10. Szczepan Twardoch "Król"
Na dobry początek wybór najbardziej oczywisty, ale i... wręcz przeciwnie. "Król" spotkał się z dość mieszanymi recenzjami, bo i rzeczywiście można Twardochowi wiele zarzucić. Chwilami odbija jak od sztancy poszczególne zabiegi narracyjne, znane choćby z "Dracha" i "Morfiny". Epatuje przemocą i popada w tendencyjność, portretując społeczeństwo przedwojennej Warszawy w dość zerojedynkowy sposób. Po raz kolejny posługuje się kobiecymi postaciami w sposób niemal całkowicie instrumentalny. No i ta falliczna fiksacja! W takim razie dlaczego nie warto "Króla" skreślać, a co więcej: po co wciągać go na listę najciekawszych zjawisk w polskiej literaturze AD 2016?

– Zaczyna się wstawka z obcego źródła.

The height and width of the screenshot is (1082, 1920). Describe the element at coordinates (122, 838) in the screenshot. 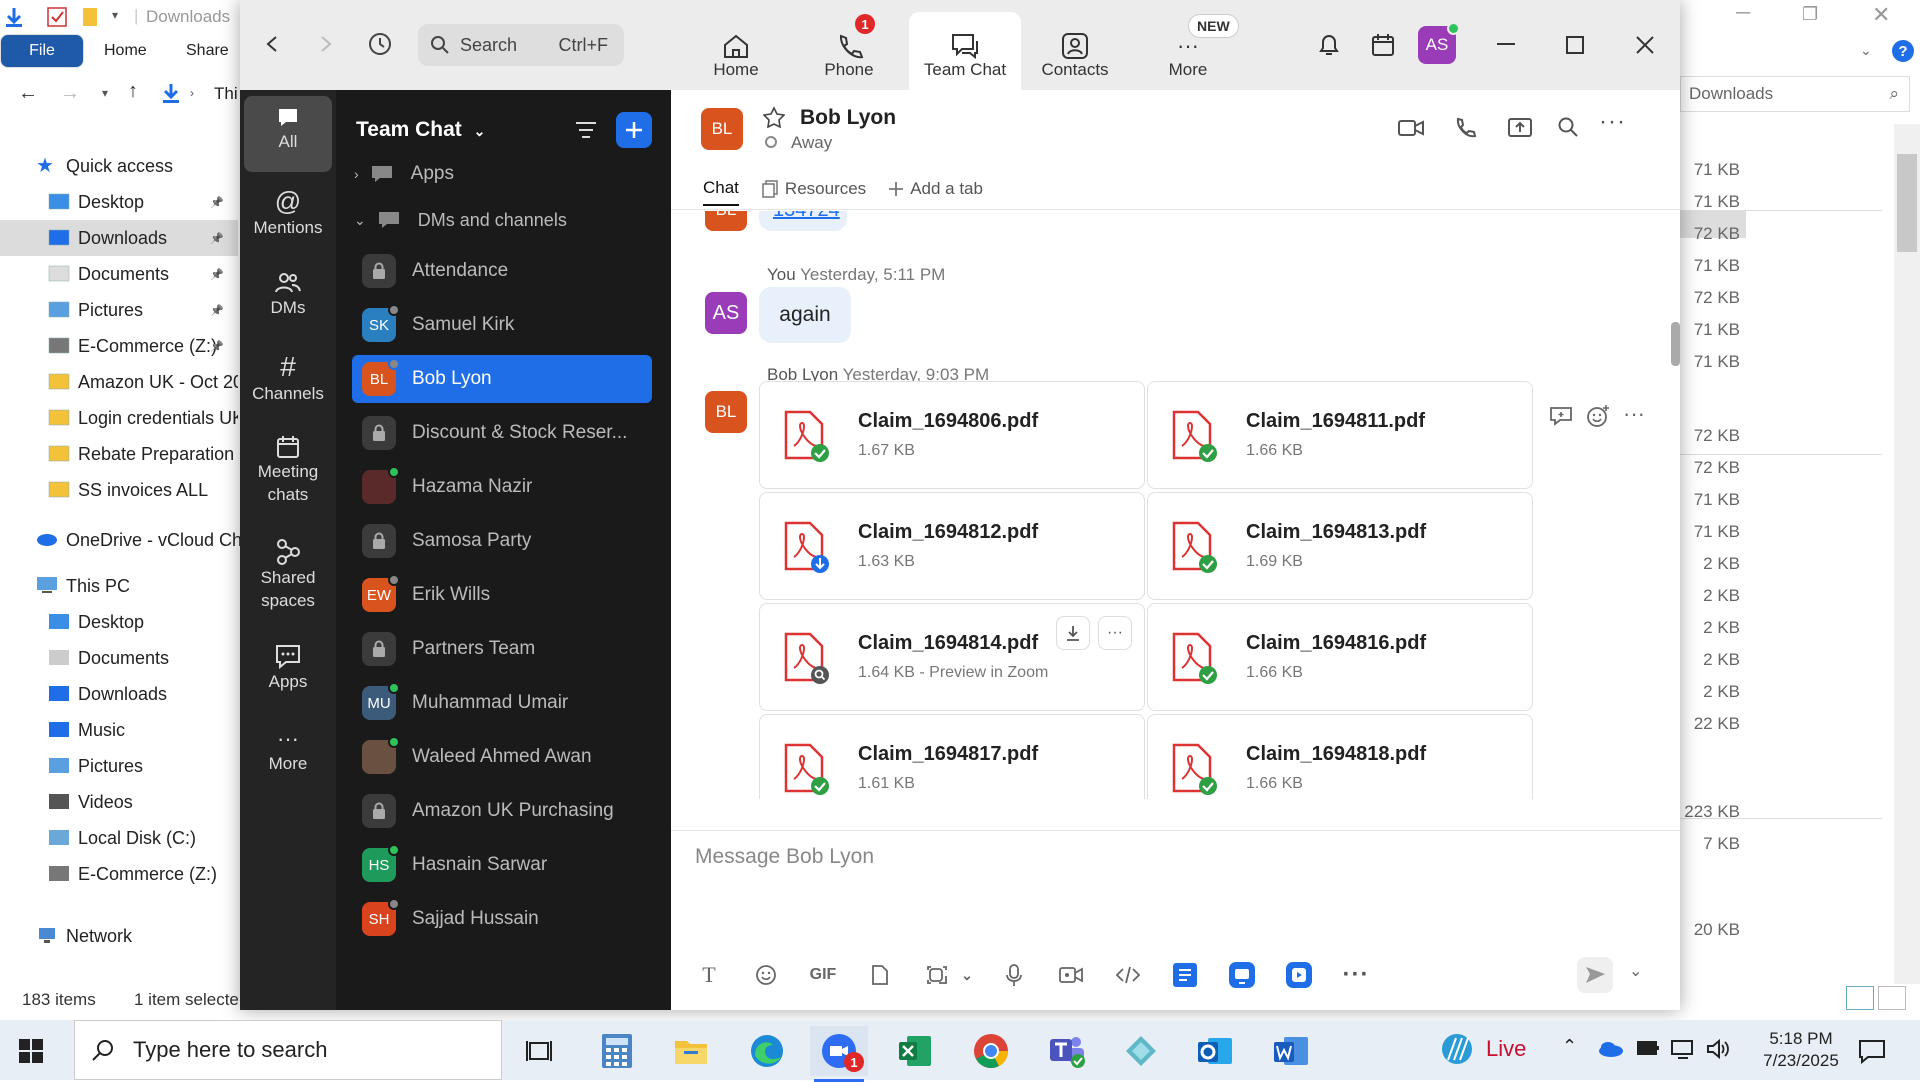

A dlatego, że niezależnie od wspomnianych "usterek", nową powieść Twardocha czyta się "na jednym wdechu". Czego jak czego bowiem, ale zmysłu zręcznego prowadzenia narracji nie mogą odmówić prozaikowi najwięksi krytycy. Pośród głosów dotyczących "Króla" pojawiała się wątpliwość: czy mamy do czynienia z wielką literaturą udającą pulpę, czy może z pulpowym "westernem" obleczonym w szatki wielkiej literatury? To pytanie, całkiem zasadne w kontekście tej powieści, to nie zarzut, a dowód tego, że pisarz Twardoch jest polskiej prozie - szalenie przewidywalnej, wciąż uwikłanej głównie w wątki rodzinno-terapeutyczne i "małoojczyźniane" - bardzo potrzebny.